Jesus, during his earthly ministry, was on a relentless quest to destroy, pillar by pillar, our self-sufficiency and self-satisfaction, “Though your righteousness exceed the Scribes and Pharisees . . . be perfect even as your heavenly Father is perfect . . . You have heard it said, do not commit adultery . . . do not murder . . . but I say to you . . .”
For long centuries the pride of the human heart had, in the traditions and teaching of the rabbis, attempted to bury the living, humble faith of Abraham. The resurrected spirituality of Jesus, brings us face to face with a truly “unprofitable servant” and he looks like us, one who does not acknowledge his failure. In the parable of the talents the “unprofitable servant” is defined not only by his lack of earnings but by his self-righteous reasoning,
Then he who had received the one talent came and said, ‘Lord, I knew you to be a hard man, reaping where you have not sown, and gathering where you have not scattered seed. ‘And I was afraid, and went and hid your talent in the ground. Look, there you have what is yours.’ Matt 25:24, 25.
It was his self-righteous stance that compelled him to accuse the Father, and that prevented him from producing an increase. In fact it was his self-righteousness that cut him off from the Power that could have brought good out of his chaos.
As we see ourselves as we truly are before God we often struggle with great anguish of soul. To admit this helplessness, this dependency is what we fear, and seek to avoid, wanting to find refuge in our work, our righteousness, our success, or in false doctrine. However embracing this helpless dependency brings life, joy, peace, and every precious fruit of the Spirit. The pathologies of the christian world find their root in our desire to escape this uncomfortable holy ground. The excuses are found on the left and the right and Satan comes in as a willing accomplice to throw at us contradicting statements back to back, “I am glad I am not like this man” – complacency in self-righteousness and comparison. And then a moment later, “I am slow of speech, send another” – despair, hopelessness and inaction.
Yet another pathology is represented by the man at the wedding feast who did not wear the wedding garments (Matt 22:11-14), feeling no need to avail himself of the righteousness of Jesus. This was not a man who felt sufficient in himself for salvation. Those self-sufficient ones did not bother to attend the feast,
But they made light of it and went their ways . . . seized his servants, treated them spitefully, and killed them. Mt 22:5,6
This man came from the low parts of society along with the rest of the guests gathered from the highways.
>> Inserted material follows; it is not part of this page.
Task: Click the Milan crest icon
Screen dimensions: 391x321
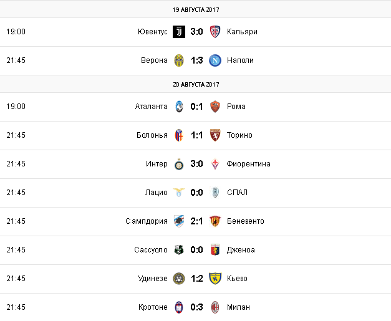Action: point(215,307)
He realized his condition but had not done his necessary part for the precious wedding garments to be bestowed.
This man represents those who distort and misapply the message, “Jesus did it all at the cross,” and thus avoid doing the one thing that must be done by each of us, individually, to put on the garments and avail ourselves of so great a salvation. We must each feel the great pain and discomfort of our great need and the deep conviction of the Holy Spirit and then humbly and heartily, ask Jesus to pardon, forgive and change. Then we can and should thank Him for what we cannot see (and many times cannot feel), His forgiveness, and righteousness.
I have seen well meaning men and women of God confronted with a soul under the deep conviction of sin, weighed down with guilt, glibly pronounce, “don’t worry, Jesus has forgiven you.” The more prudent and courageous worker will wade into the dark waters in which the unworthy sinner is sinking under the terrible load of sin and show them a Savior who is altogether worthy. That worker will say, “Can we take that to Jesus just now? He has forgiven me and I know He will forgive you.”
I will not attempt to unravel the apparent contradictions in embracing the crushing pain of our brokenness and in such finding the peace of Jesus. It cannot be explained. Like the holy joy and pleasure of the young man and woman on their wedding night, it can not be explained or even fully anticipated. It can only be experienced.
As pastors we, like perhaps no other, wear the tee-shirt EVERY day, like it or not, on good days and bad, in front of our families, our church boards, our building committees, our members, and our communities. This gives us unparalleled opportunities. On more days than not the purpose of the tee-shirt is to remind us that we just don’t measure up and as such we are flung deeper into the arms of Jesus, and what was once just printed on our teeshirts is, by His forgiveness and great power, burned into the very fibers of our hearts.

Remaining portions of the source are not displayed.